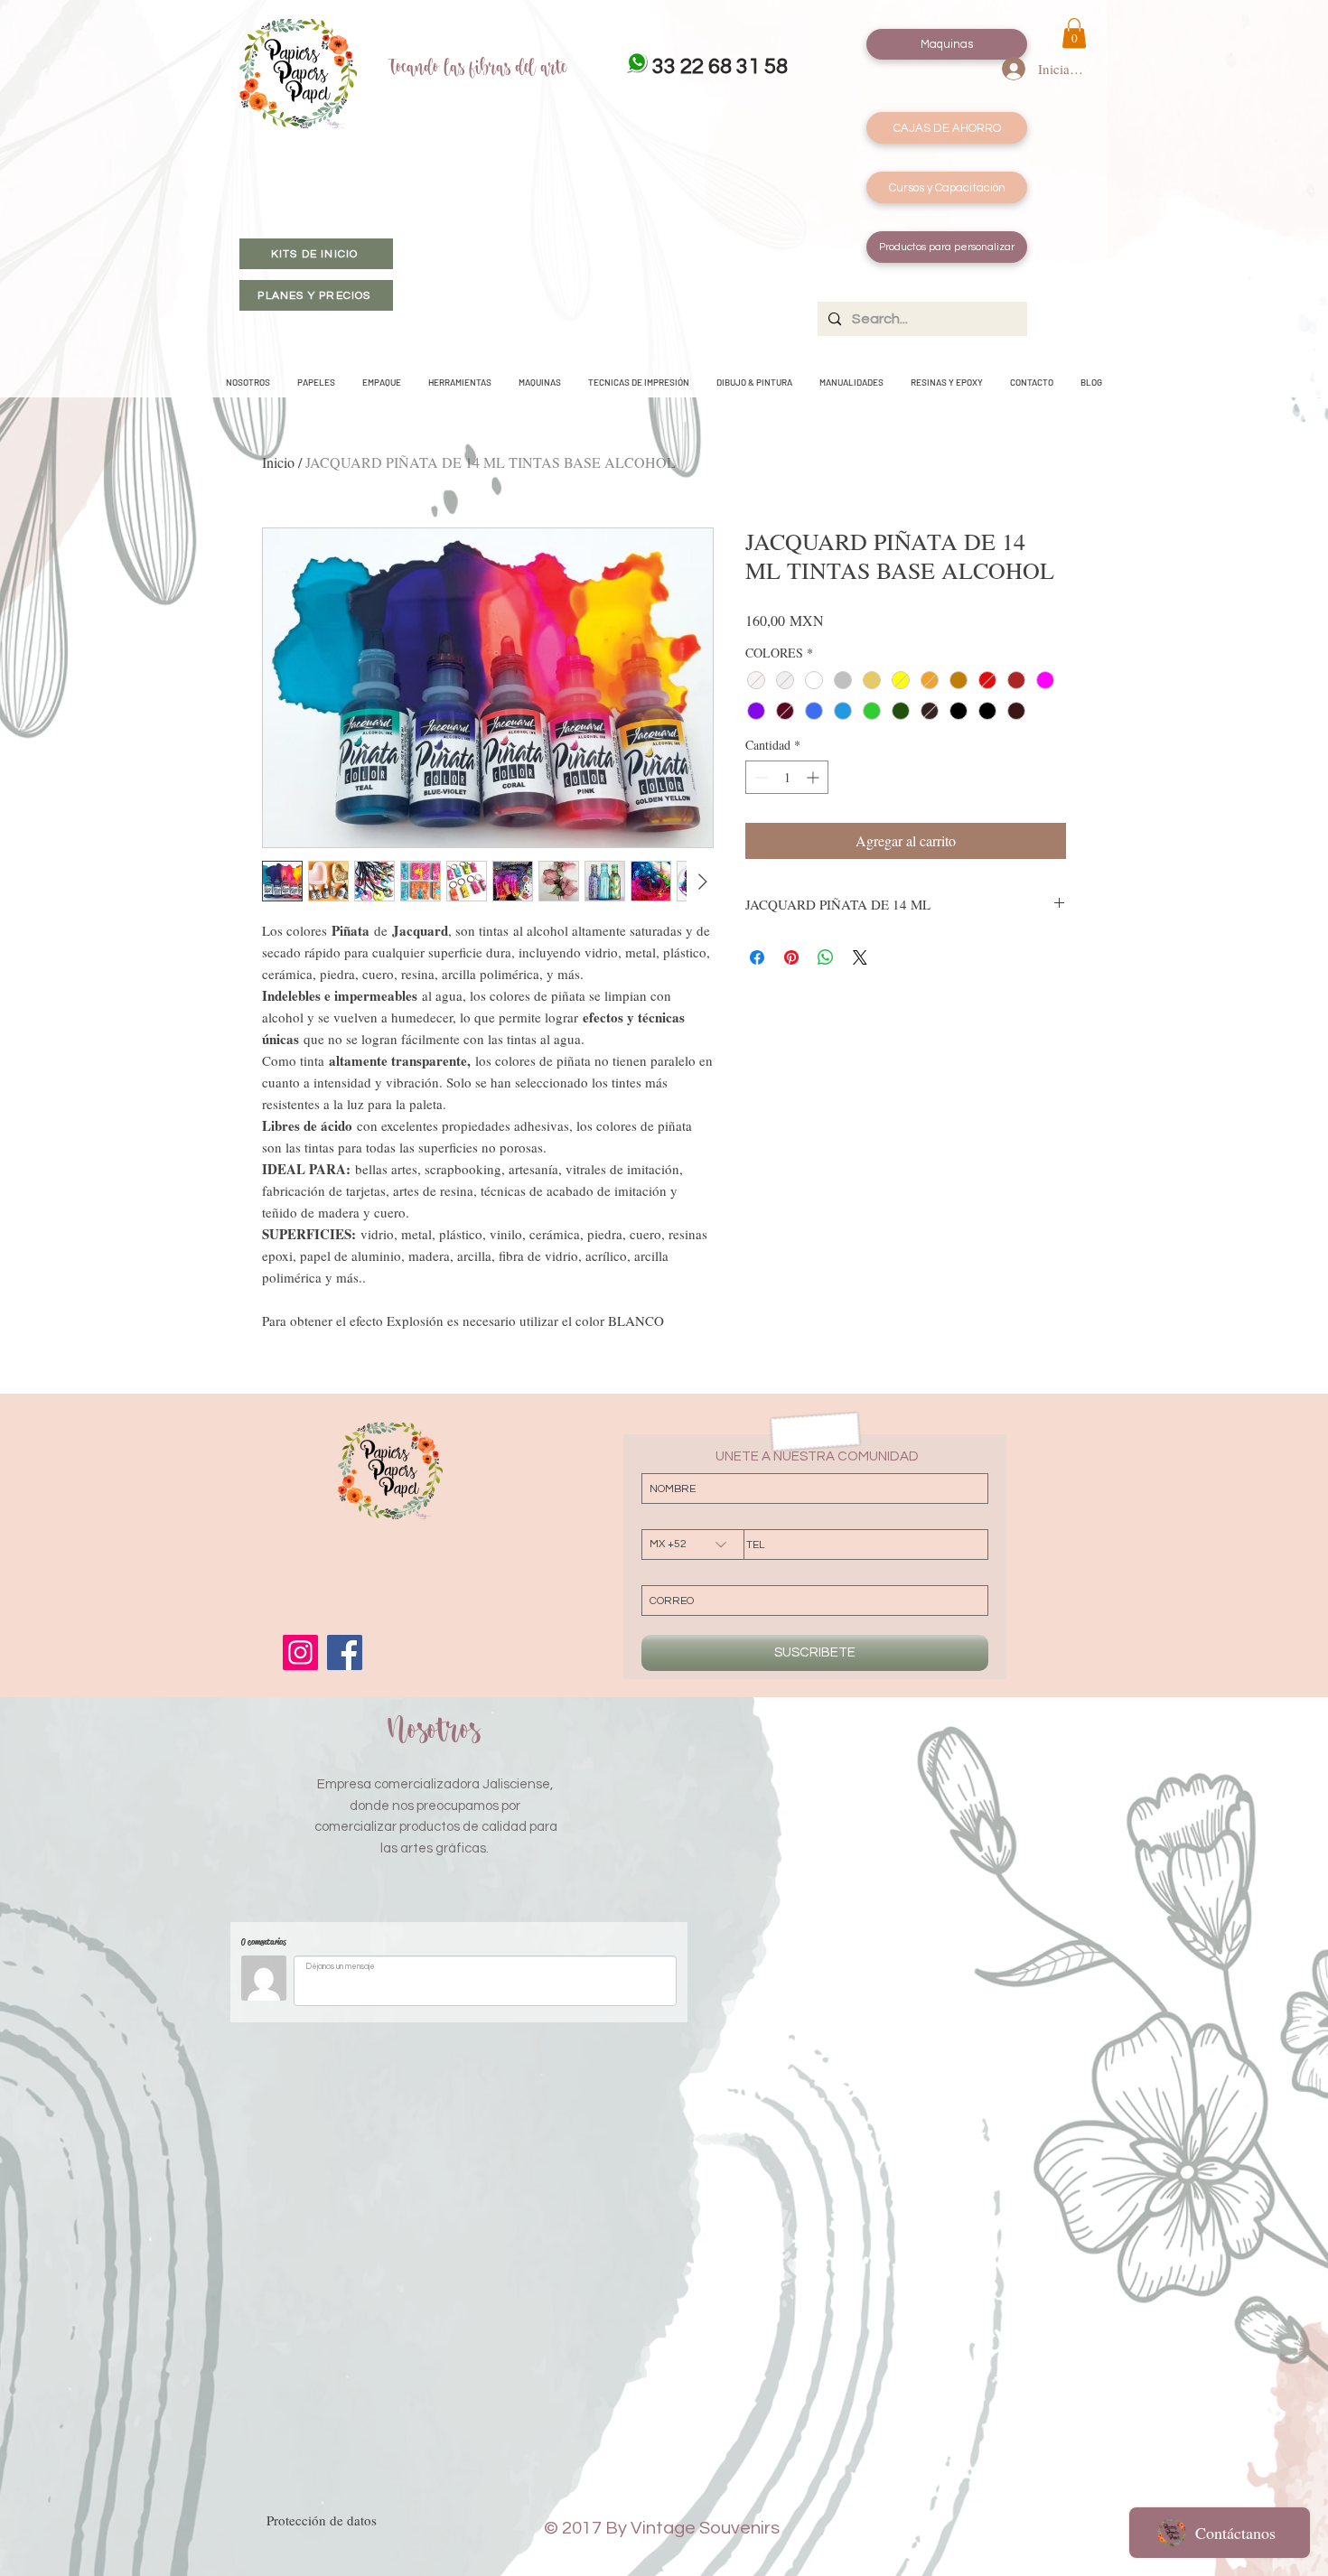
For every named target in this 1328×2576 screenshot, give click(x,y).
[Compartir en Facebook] (757, 957)
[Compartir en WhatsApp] (826, 957)
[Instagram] (300, 1652)
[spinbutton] (787, 777)
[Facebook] (344, 1652)
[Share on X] (860, 957)
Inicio (278, 462)
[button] (1074, 33)
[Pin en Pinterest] (791, 957)
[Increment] (814, 777)
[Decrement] (759, 777)
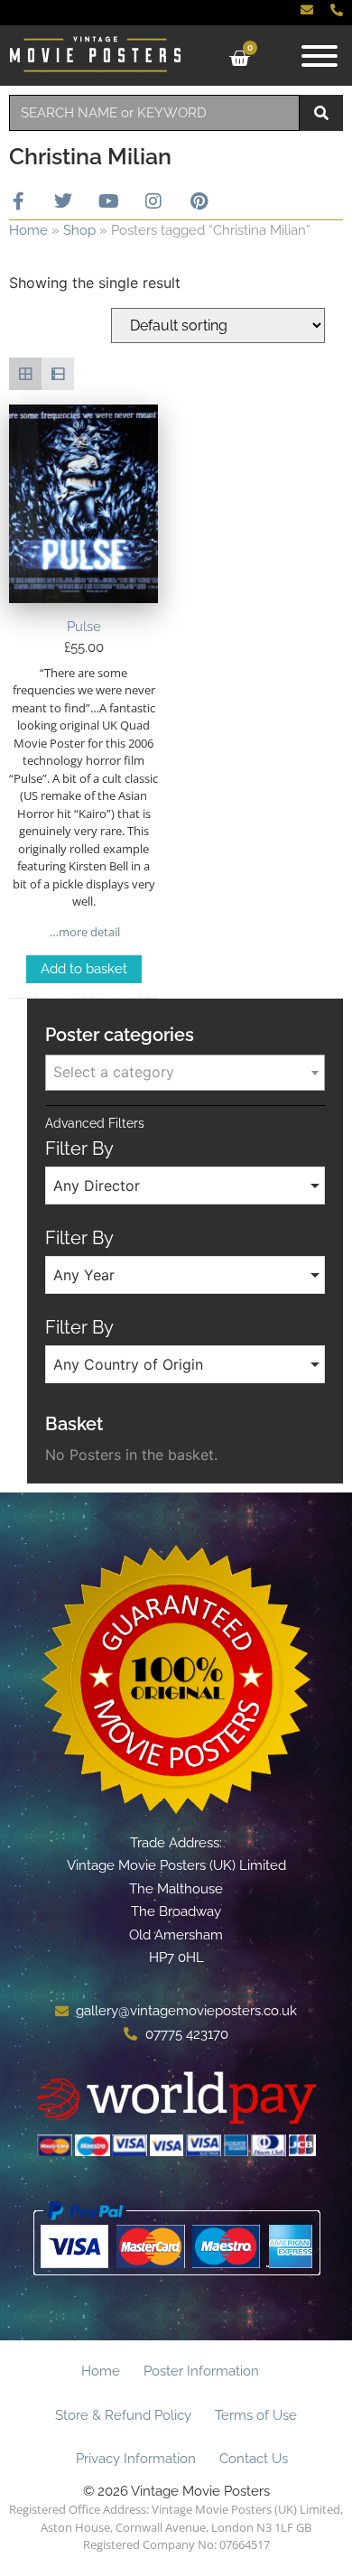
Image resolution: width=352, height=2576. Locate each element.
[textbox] (185, 1072)
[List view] (58, 374)
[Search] (321, 113)
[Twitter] (63, 201)
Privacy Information (136, 2458)
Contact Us (253, 2458)
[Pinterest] (199, 201)
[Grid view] (25, 374)
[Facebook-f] (18, 201)
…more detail (83, 932)
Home (28, 230)
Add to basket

HOW TO COMPLETE THIS TASK
Only an exact copy of the records, free of images, belongs in the answer.

EXERCISE ANSWER
For every named target in this 1328×2576 screenshot, give click(x,y).
[Compartir en Facebook] (757, 957)
[Compartir en WhatsApp] (826, 957)
[Instagram] (300, 1652)
[spinbutton] (787, 777)
[Facebook] (344, 1652)
[Share on X] (860, 957)
Inicio (278, 462)
[button] (1074, 33)
[Pin en Pinterest] (791, 957)
[Increment] (814, 777)
[Decrement] (759, 777)
Image resolution: width=352, height=2576. Locate each element.
[textbox] (185, 1072)
[List view] (58, 374)
[Search] (321, 113)
[Twitter] (63, 201)
Privacy Information (136, 2458)
Contact Us (253, 2458)
[Pinterest] (199, 201)
[Grid view] (25, 374)
[Facebook-f] (18, 201)
…more detail (83, 932)
Home (28, 230)
Add to basket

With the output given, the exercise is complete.